今回は、ガイドラインの対象となる要件の3番目、主たる債務者と保証人の債権者(金融機関)に対する姿勢についてです。 そこで、この「弁済について誠実であること」について、借りたお金を返すことに関する思いと行いという観点から、私なりに類型化してみました。
主たる債務者と保証人の双方に対して、次のような姿勢であることが、ガイドラインの対象となる要件とされています。
①弁済について誠実であること
②対象債権者(金融機関)の請求に応じ、それぞれの財産状況等(負債の状況を含む。)について適時適切に開示していること
まず、「弁済について誠実であること」ですが、これは私の解釈では、簡単にいうと「借りたお金をきちんと約定通り返している」又は「返そうとしている」ということであろうと考えます。
ここで、「返したいんだけど、業績等の理由から返せない」又は「当初の返済条件を変更してもらい返している」というのは、弁済について誠実であると考えることにしましょう。
それじゃあ「弁済について誠実でない、つまり、借りたお金を返そうとしない企業なんてあるのか?」と思われる方もいるかと思います。
Aは、借金を返そうと思っていて、きちんと返しているパターンです。この状況であれば、問題ありません。
Bは、借金を返そうと持ってはいるが、きちんと返せていないパターンです。これには、借金を返そうと思ってはいるが、業績の不振等の要因により返済が遅れがちになったり、当初の返済条件を緩めてもらったりしているケースが該当します。
Cは、借金を返そうとは思っていないのに、きちんと返しているパターンです。思いはどうあれ、きちんと返済していれば問題はないでしょう。
Dは、借金を返そうと思っていないので、きちんと返していないパターンです。このようなことがあるのかと思われる方もいるかもしれませんが、私は、あると考えています。このパターンは、私の経験からは、さらに2つに分類されます。ひとつは、悪意を持って最初から借金を踏み倒すつもりで借りるような場合、金融機関が騙されるような場合です。もうひとつは、悪意はないようなのですが、経営者の言動や行動から察するに、「この人、借りたお金を返そうと思っていないのかもしれない」と思われる場合です。

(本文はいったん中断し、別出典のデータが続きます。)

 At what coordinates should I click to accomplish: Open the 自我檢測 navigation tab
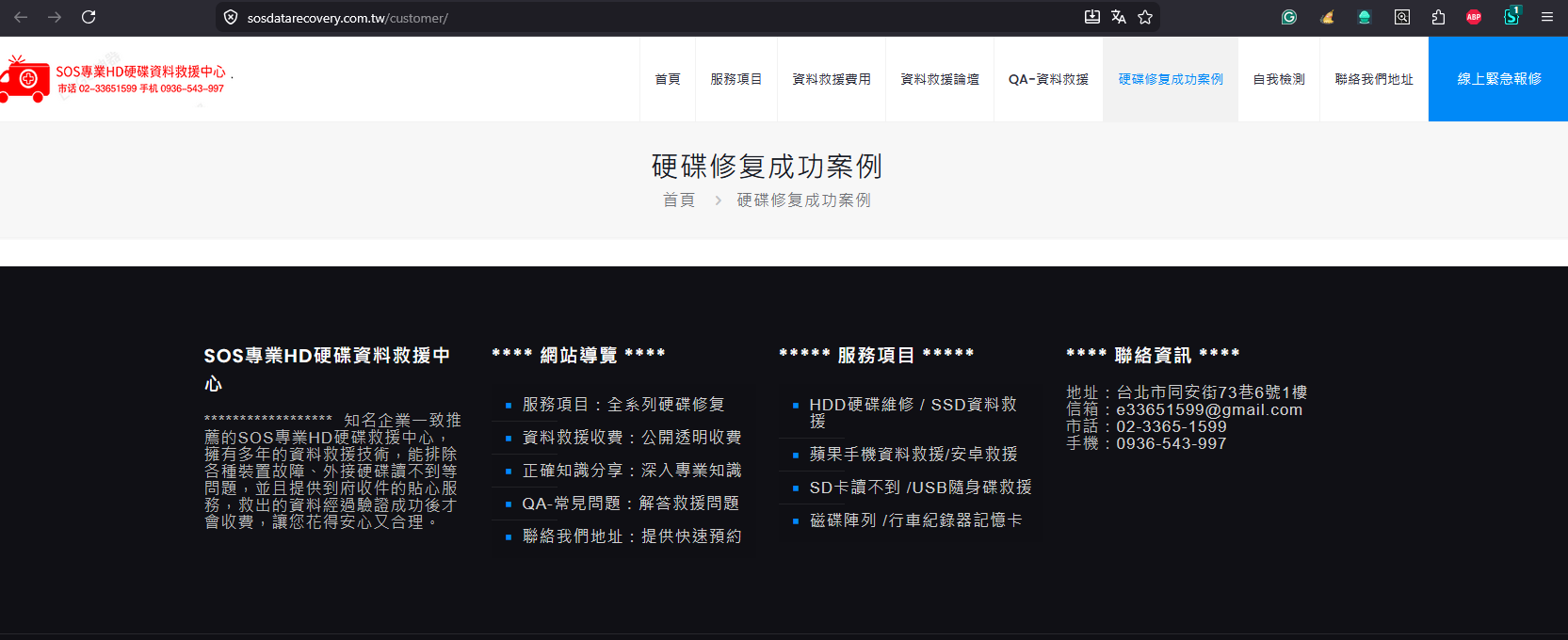[x=1279, y=79]
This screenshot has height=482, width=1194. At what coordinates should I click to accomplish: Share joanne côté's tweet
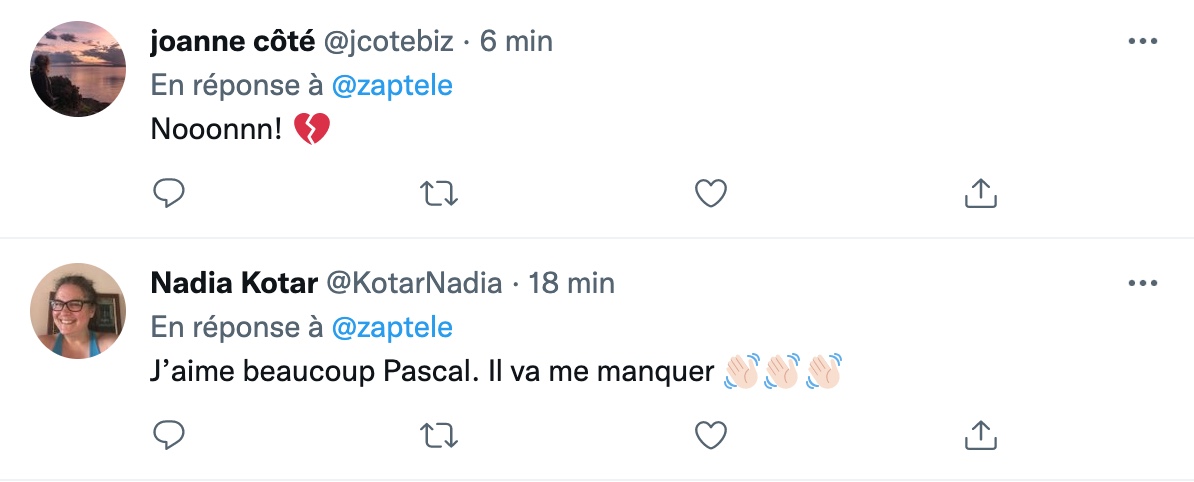981,193
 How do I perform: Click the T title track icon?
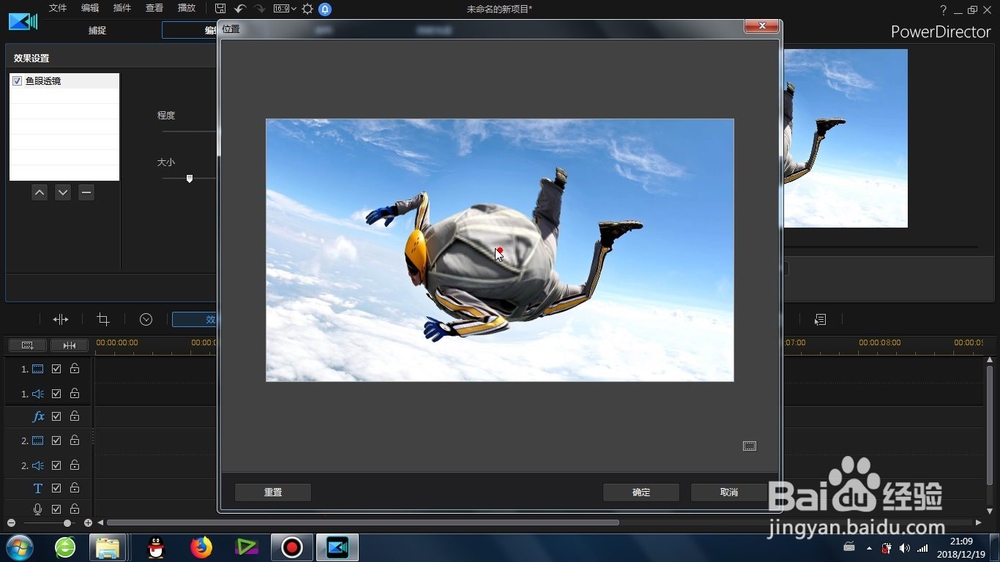point(38,488)
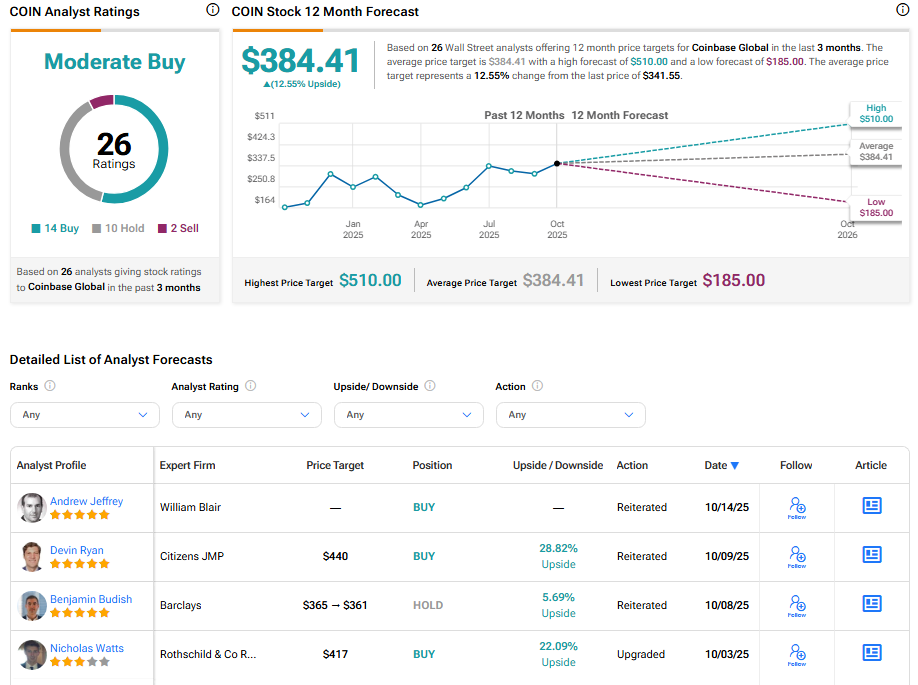Open info tooltip for Upside/Downside filter
This screenshot has height=685, width=918.
(x=430, y=386)
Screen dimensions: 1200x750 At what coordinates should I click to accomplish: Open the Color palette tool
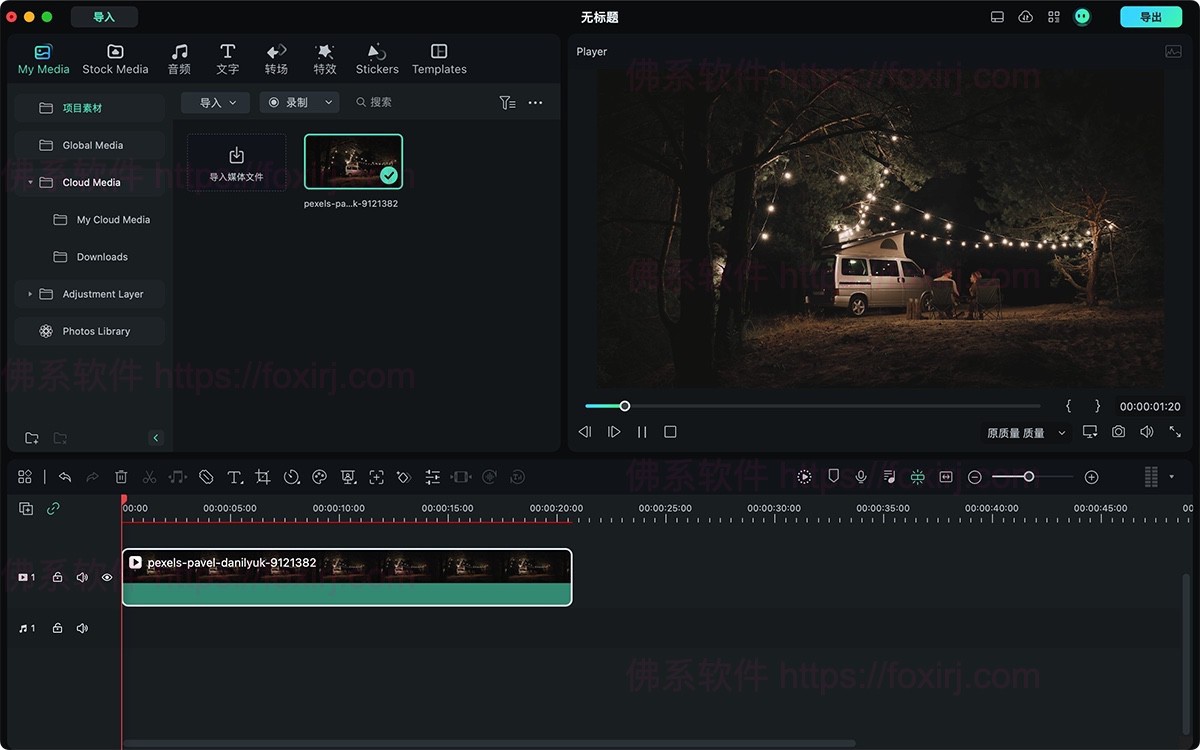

「経営に専念せず、経営以外のことに専念し、企業が困ったら金融機関が何とかしてくれる」といった状態の経営者が該当します。
「弁済について誠実」であるかどうかの判断は、最終的には金融機関が判断することになると思われますが、ガイドラインはできる限り対象を広く捉えようとしていると考えられますから、この段階で対象を絞り込むのはどうかと考えます。
上記のパターンでいうと、Dの悪意の場合を除いて、「弁済について誠実」と判断してもいいと考えます。
金融機関サイドからは異論があるかもしれませんが、この段階で絞り込まなくても、後で機会は与えられていますので問題ないかと思います。
次回は、もうひとつの「対象債権者(金融機関)の請求に応じ、それぞれの財産状況等(負債の状況を含む。)について適時適切に開示していること」について解説します。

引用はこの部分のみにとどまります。